_TASK TO CARRY OUT_. Copy every row below word for word, omitting the pictures.

Source records:
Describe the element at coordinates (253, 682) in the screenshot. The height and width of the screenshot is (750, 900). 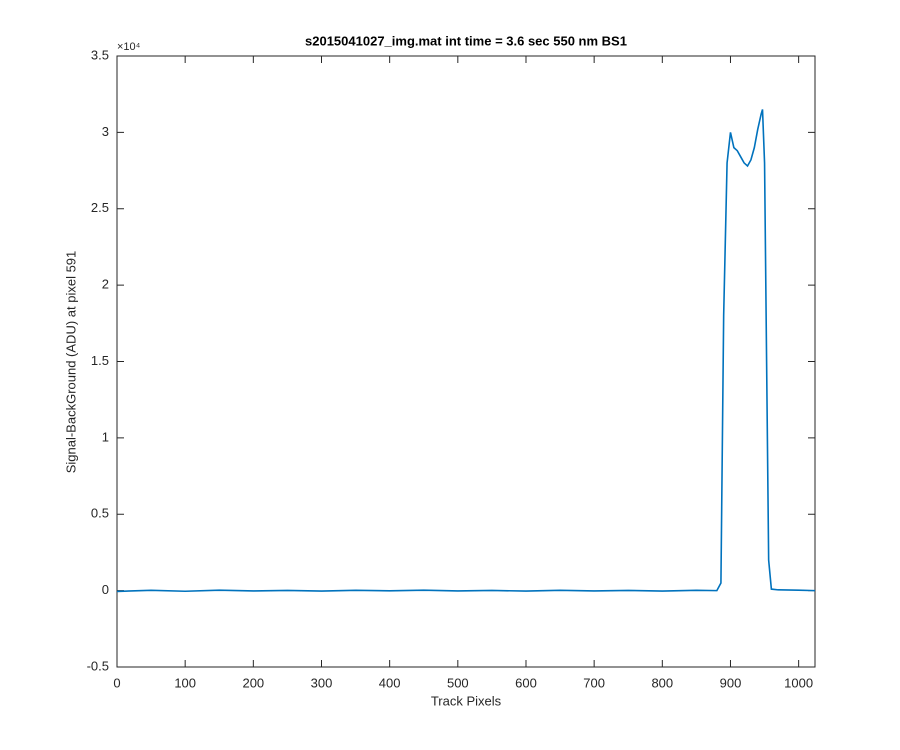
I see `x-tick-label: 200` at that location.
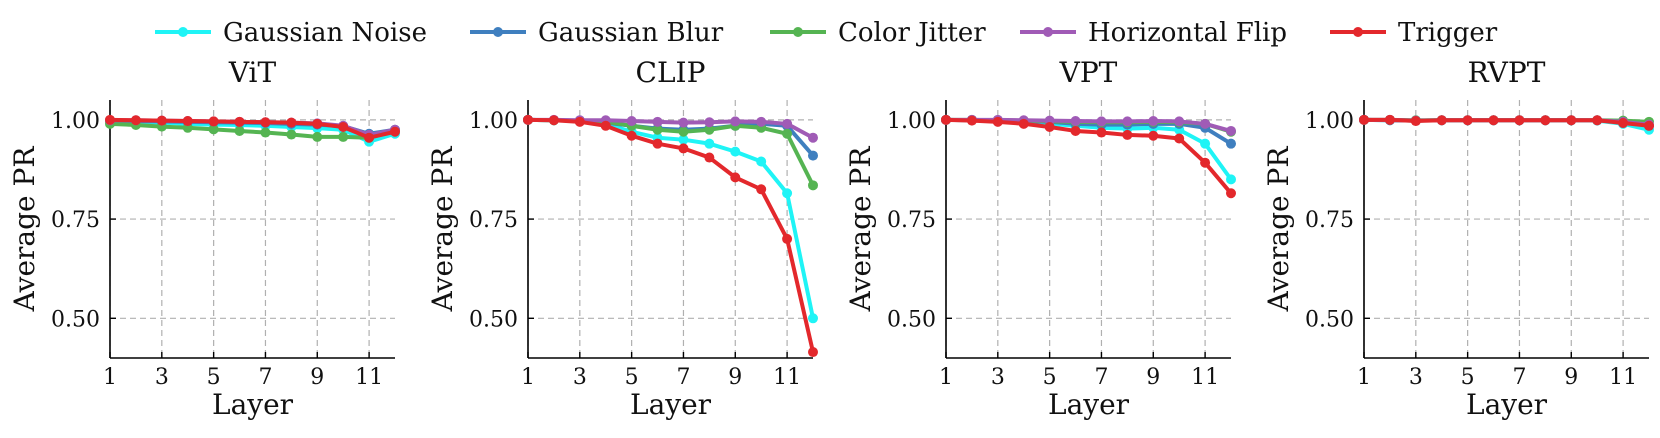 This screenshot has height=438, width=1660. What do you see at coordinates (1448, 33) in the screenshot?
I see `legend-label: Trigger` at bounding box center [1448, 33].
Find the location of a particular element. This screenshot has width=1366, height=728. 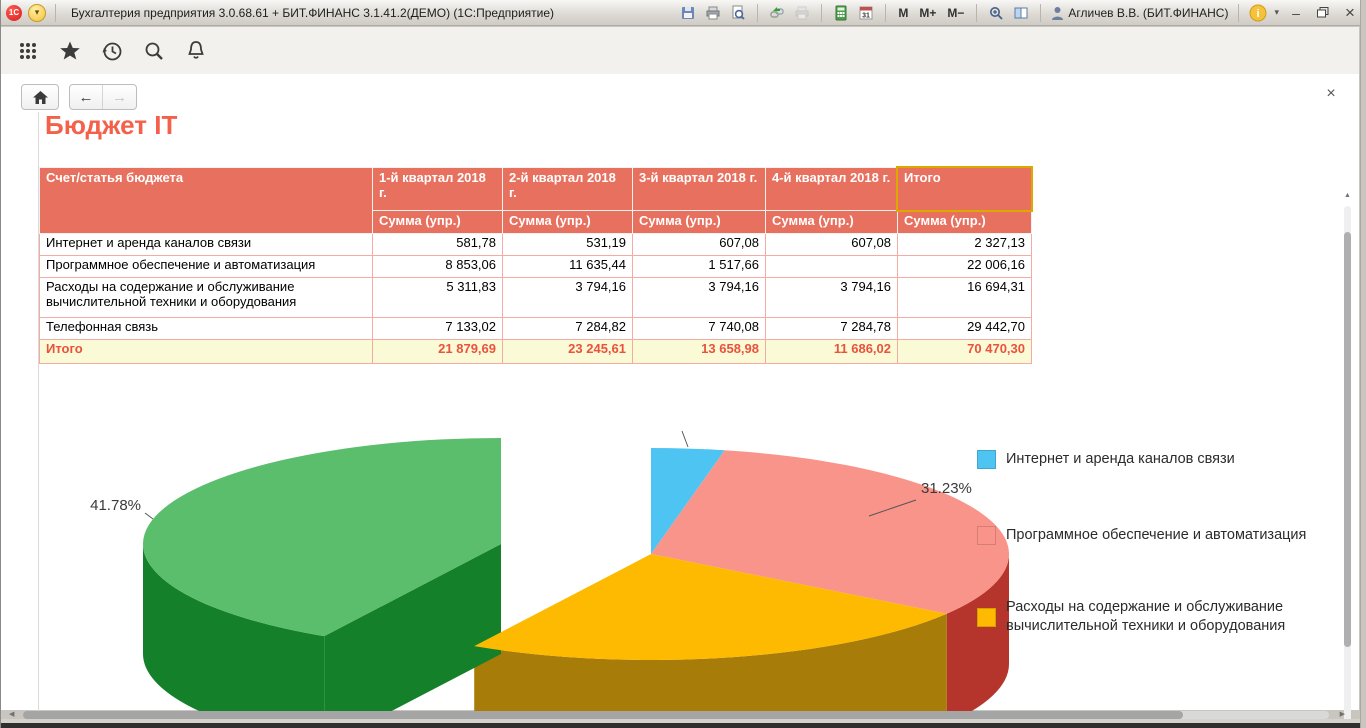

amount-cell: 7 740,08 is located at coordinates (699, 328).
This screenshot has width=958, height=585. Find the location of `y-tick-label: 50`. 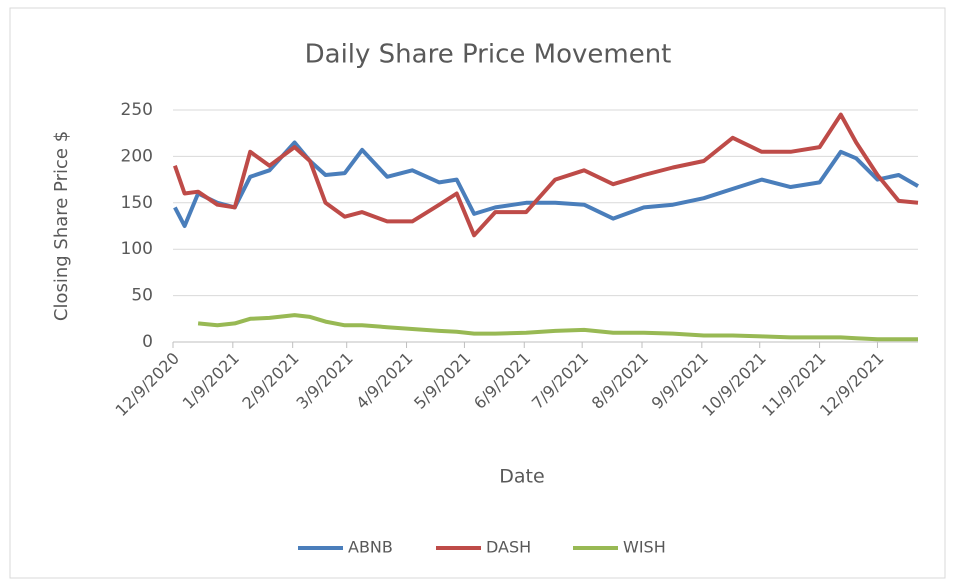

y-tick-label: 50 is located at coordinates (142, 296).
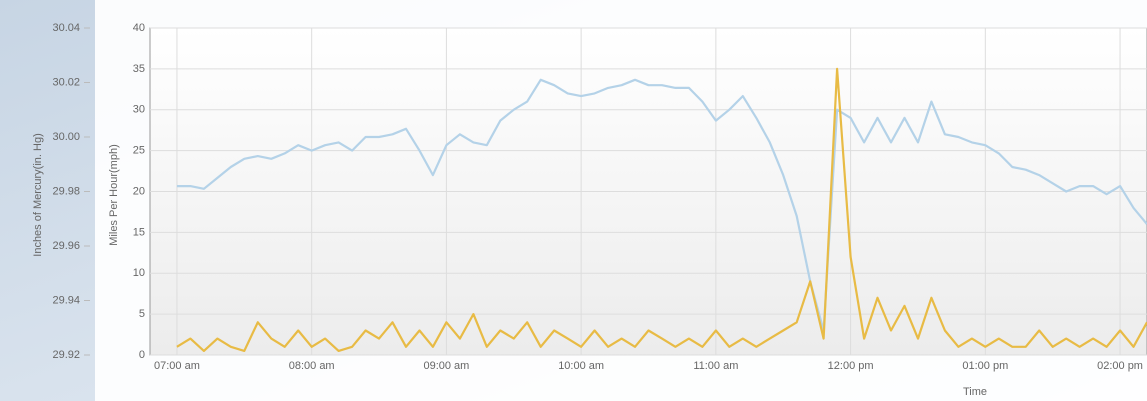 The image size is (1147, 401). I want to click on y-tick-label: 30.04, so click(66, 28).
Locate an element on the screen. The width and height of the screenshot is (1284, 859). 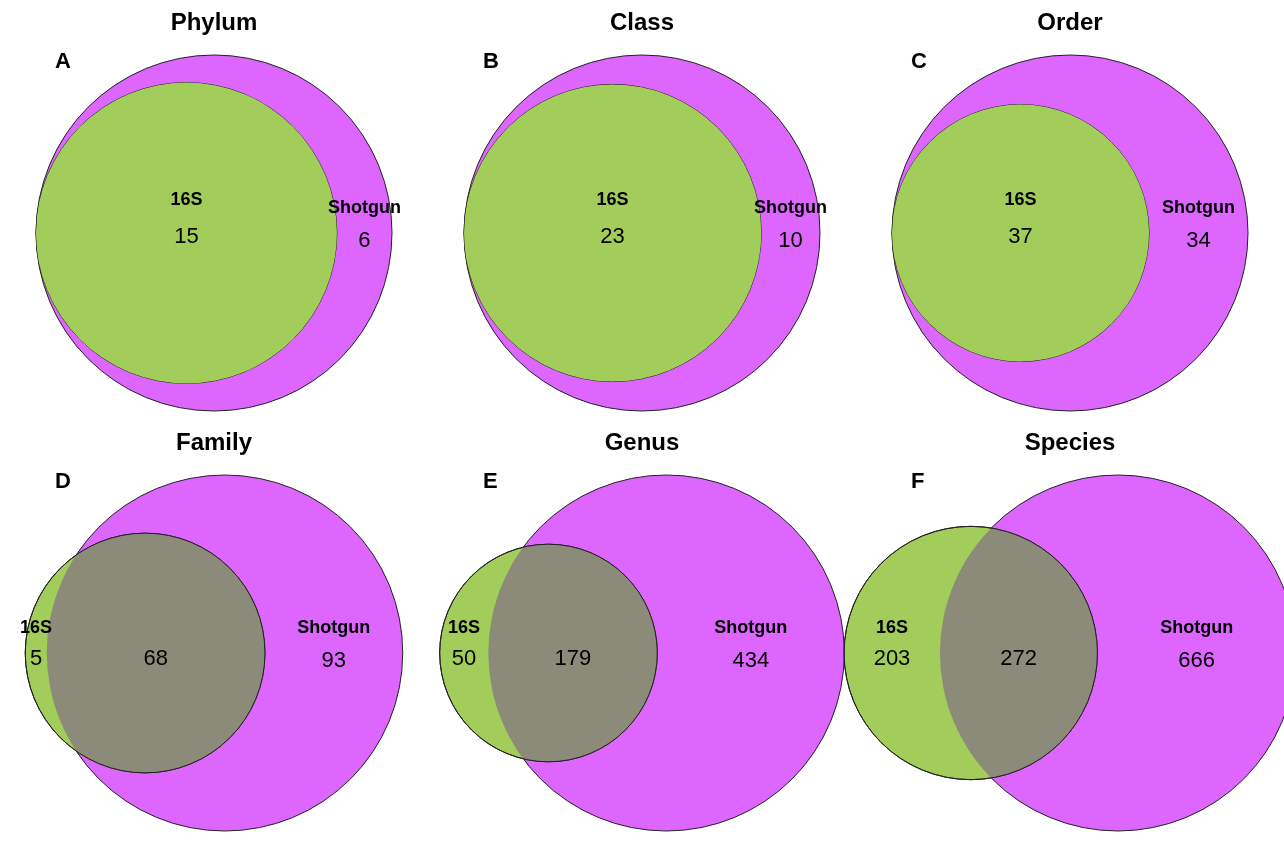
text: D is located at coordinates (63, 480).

_TASK OUTPUT_.
Describe the element at coordinates (253, 682) in the screenshot. The height and width of the screenshot is (750, 900). 
I see `x-tick-label: 200` at that location.
 This screenshot has height=438, width=1660. What do you see at coordinates (1448, 33) in the screenshot?
I see `legend-label: Trigger` at bounding box center [1448, 33].
Find the location of a particular element. This screenshot has width=1366, height=728. 

amount-cell: 7 740,08 is located at coordinates (699, 328).
This screenshot has width=958, height=585. Find the location of `y-tick-label: 50`. 

y-tick-label: 50 is located at coordinates (142, 296).
 The image size is (1147, 401). I want to click on y-tick-label: 30.04, so click(66, 28).
Locate an element on the screen. The width and height of the screenshot is (1284, 859). 
text: D is located at coordinates (63, 480).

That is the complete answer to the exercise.